Class: RDF::SAK::Context::Document

Inherits:

Object

Object
RDF::SAK::Context::Document

show all

Includes:: Util, XML::Mixup

Defined in:: lib/rdf/sak.rb

Overview

document context class -

Constant Summary collapse

RDFA_ATTR = notice these are only RDFa attributes that take URIs

[:about, :resource, :typeof].freeze

LINK_ATTR =

[:href, :src, :data, :action, :longdesc].freeze

LINK_XPATH =

('.//html:*[not(self::html:base)][%s]' %
(LINK_ATTR + RDFA_ATTR).map { |a| "@#{a.to_s}" }.join('|')).freeze

OBJS =

[:href, :src].freeze

LITXP = ancestor node always with (@property and not @content) and not @resource|@href|@src unless @rel|@rev

['(ancestor::*[@property][not(@content)]',
'[not(@resource|@href|@src) or @rel|@rev])[1]' ].join('').freeze

Constants included from Util

Util::SCHEME_RANK, Util::XHTMLNS, Util::XHV, Util::XPATHNS

Instance Attribute Summary collapse

#doc ⇒ Object readonly

Returns the value of attribute doc.
#uri ⇒ Object readonly

Returns the value of attribute uri.
#uuid ⇒ Object readonly

Returns the value of attribute uuid.

Instance Method Summary collapse

#base_for(node = nil) ⇒ Object
#generate_backlinks(published: true, ignore: nil) ⇒ Object

backlink structure.
#generate_twitter_meta ⇒ Object

goofy twitter-specific metadata.
#initialize(context, uuid, doc: nil, uri: nil, mtime: nil) ⇒ Document constructor

A new instance of Document.
#prefixes_for(node, prefixes = {}) ⇒ Object
#published? ⇒ Boolean

proxy for context published.
#rewrite_links(node = @doc, uuids: {}, uris: {}, &block) ⇒ Object
#subject_for(node = nil, rdf: false, is_ancestor: false) ⇒ Object

give us the rdf subject of the node itself.
#transform_xhtml(published: true) ⇒ Object
#triples_for ⇒ Object

sponge the document for rdfa.
#vocab_for(node) ⇒ Object

note parentheses cause the index to be counted from the root.
#write_to_target(published: true) ⇒ Array

Actually write the transformed document to the target.

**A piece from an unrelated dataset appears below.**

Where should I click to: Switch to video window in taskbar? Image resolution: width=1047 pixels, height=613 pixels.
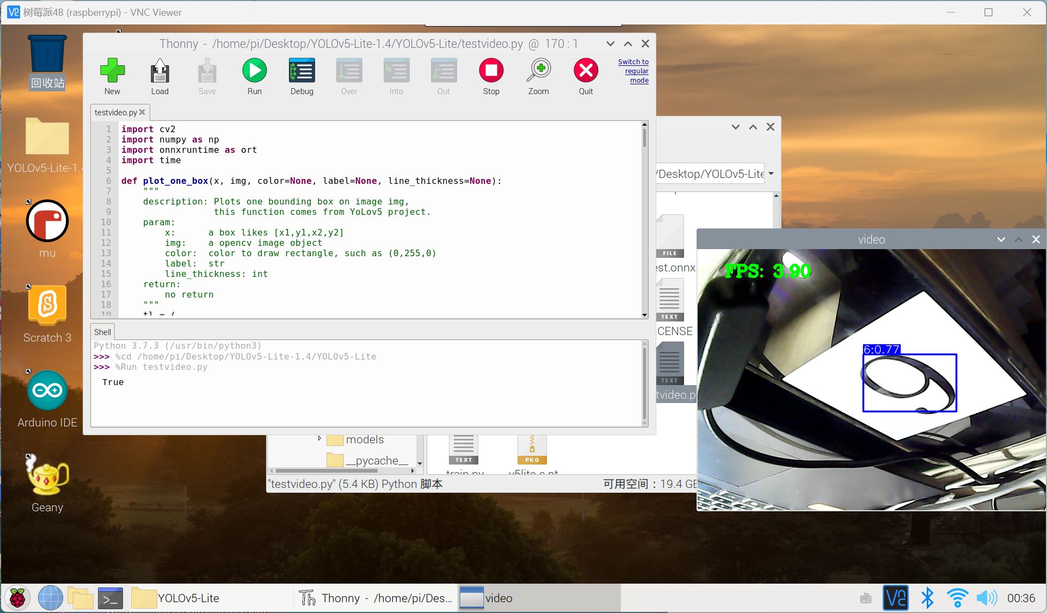[x=539, y=598]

Methods included from Util

#abbreviate, #all_related, asserted_types, #authors_for, base_for, canonical_uri, canonical_uuid, cmp_label, #cmp_resource, #coerce_node_spec, #coerce_resource, #coerce_uuid_urn, dates_for, #dehydrate, #formats_for, #get_base, #get_prefixes, #invert_struct, label_for, #modernize, #node_matches?, objects_for, #predicate_set, #prefix_subset, #prepare_collation, published?, #rehydrate, #reindent, replacements_for, #resolve_curie, #smush_struct, #split_pp, #split_pp2, #split_qp, struct_for, subjects_for, #subtree, #terminal_slug, #title_tag, traverse_links, #type_strata, #uri_pp

Constructor Details

#initialize(context, uuid, doc: nil, uri: nil, mtime: nil) ⇒ `Document`

Returns a new instance of Document.

# File 'lib/rdf/sak.rb', line 1861

def initialize context, uuid, doc: nil, uri: nil, mtime: nil
  raise 'context must be a RDF::SAK::Context' unless
    context.is_a? RDF::SAK::Context
  raise 'uuid must be an RDF::URI' unless
    uuid.is_a? RDF::URI and uuid.to_s.start_with? 'urn:uuid:'

  doc ||= context.locate uuid
  raise 'doc must be Pathname, IO, or Nokogiri node' unless
    C_OK.any? { |c| doc.is_a? c } || doc.respond_to?(:to_s)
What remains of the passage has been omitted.